Process for Open Sourcing MATRIX repository
Context
A core goal of Every Cure and the MATRIX project is the open sourcing of the data as well as the code we use to generate it. However, the repository was initially set up in a haste and contains code that we do not have a license to open source as well as some information that we should not release publicly such as encrypted secrets of our infrastructure. While these files are encrypted, there are better ways to store them (e.g. in a separate, private repository).
Decision
We have decided to perform the following steps to enable the OSS release:
- Automatically review all comments of the repository using an LLM prompted for risk flagging. This is done using a utility function written to extract all comments and review comments
- Extract all encrypted secrets to a separate repository
matrix-secretswhich will be added as a submodule to the main matrix repository (and thus cannot be cloned by OSS contributors) - Extract all libraries to a separate repo
matrix-legacy-proprietary-packageswhich is added as a submodule until the library replacement is complete. This will block OSS contributors from using the fabricated data pipeline (test). - Rewrite all history to remove the above resources from the repository
- Rotate all secrets
Automated Comment Review
A command was added to the matrix CLI in apps/matrix-cli which allows for automated scanning of
all comments. This library sends each comment on all issues and PRs to a Gemini model for
inspection. Critical comments are flagged to the user and can be manually reviewed and/or deleted
until we see no further risks from our comments.

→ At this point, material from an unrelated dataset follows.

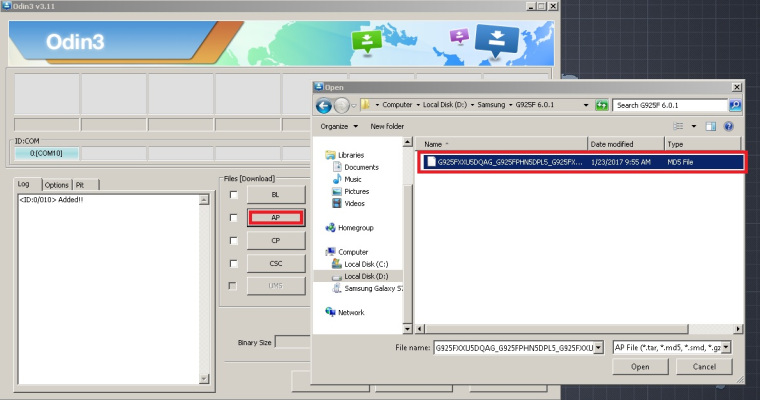
Task: Toggle the preview pane icon
Action: click(x=709, y=126)
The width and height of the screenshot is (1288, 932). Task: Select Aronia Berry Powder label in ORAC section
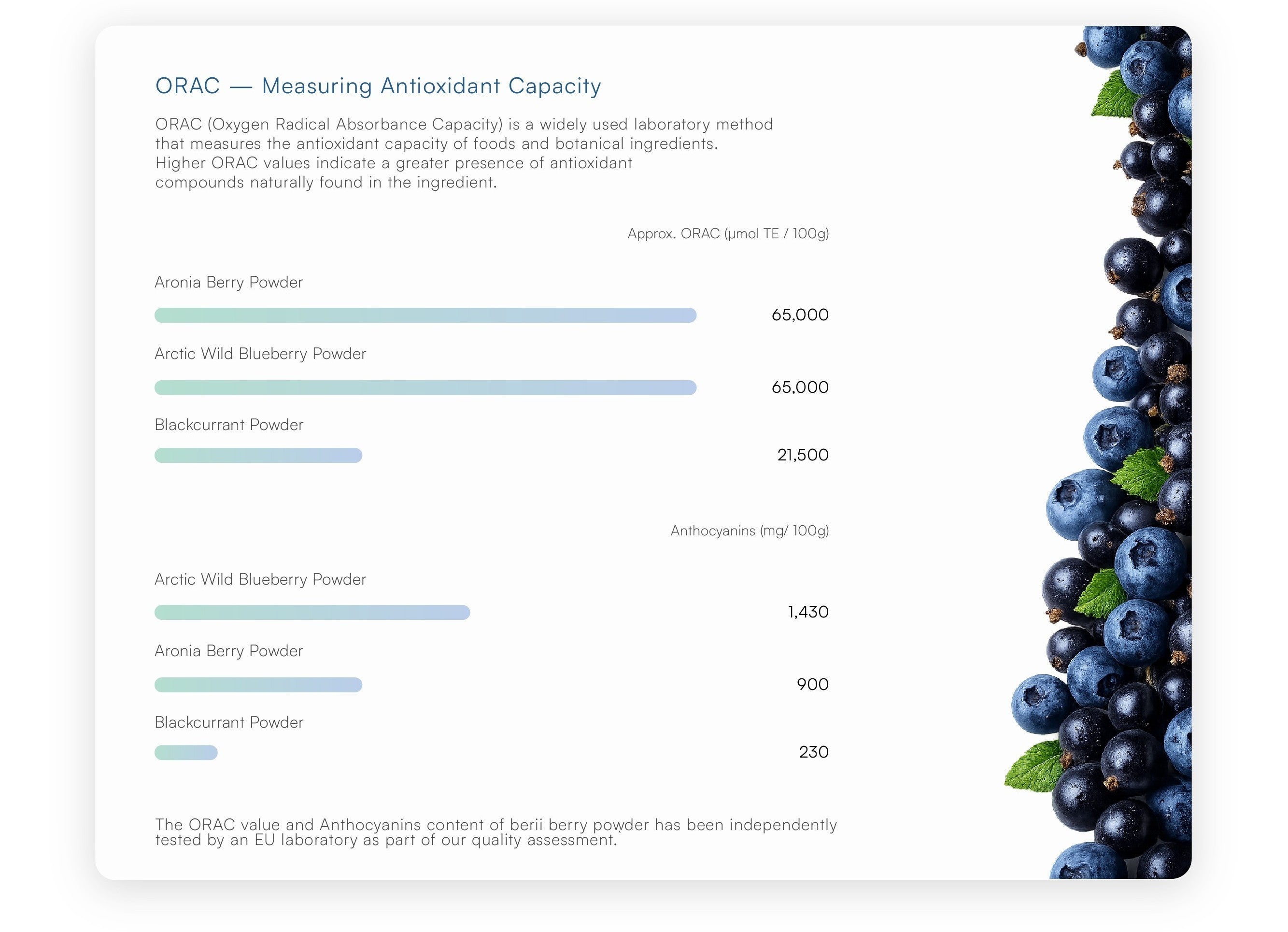[x=228, y=283]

All comments deemed problematic have been stored in this sheet for the team to review and potentially mitigate. Generally, we only found some banter & jokes, but it is still a good idea to review and potentially tidy up our language before we open source.
Secret Extraction
Most secrets have already been moved to GCP Secrets Manager. However something has to bootstrap
the secrets and these bootstrapped values are stored in an encrypted file which is shared with the
respective environment administrators (dev/prod). We continue to deploy git-crypt for this but
move these encrypted files into a separate repository to minimize risk exposure. The
separate repository is added as a submodule which is only accessible to Every Cure
org members.
Rotate all secrets
All secrets stored in infra/secrets should be rotated and the old values invalidated after a grace
period. This ensures even if our history rewrite is faulty, all secrets have been rotated out and
are no longer valid.
Library Extraction
The key library to extract is data_fabricator which is extracted into a separate repository. We
can simply move this library to another repo and then replace the pipelines/matrix/packages folder
with a submodule reference to this repository.
PR 1325 contains this change.
History Rewrite
- Close or merge all open PRs. This will require careful coordination with the team to ensure we have a moment where all open work has been completed.
- Create a full mirror of the repository in a separate, private repository called
matrix-backup. This is a safety precaution and ideally will not be used further. - Perform a local history rewrite with
git-filter-repoto remove key folders and files from any commit in the repository. - Push the changes to Github, overwriting all existing branches with the new history chain
- Ask all current maintainers to reset their local repository to the new history chain using
scripts/reset_local_repository.sh
Consequences
- PRs and issues referencing commit IDs will be broken. This is an unavoidable side effect of the history rewrite. We still maintain all git history which is what we want to achieve.
- Administrators need to clone with submodules included to unlock the secrets.
- Documentation needs to be added to enable OSS contributors to still install the pipeline even without access to the fabricator
Benefits
After this work, the entire mono repository can be open sourced. We can also remove authentication from our documentation page at this stage and freely share links with people to get outside perspectives and contributions.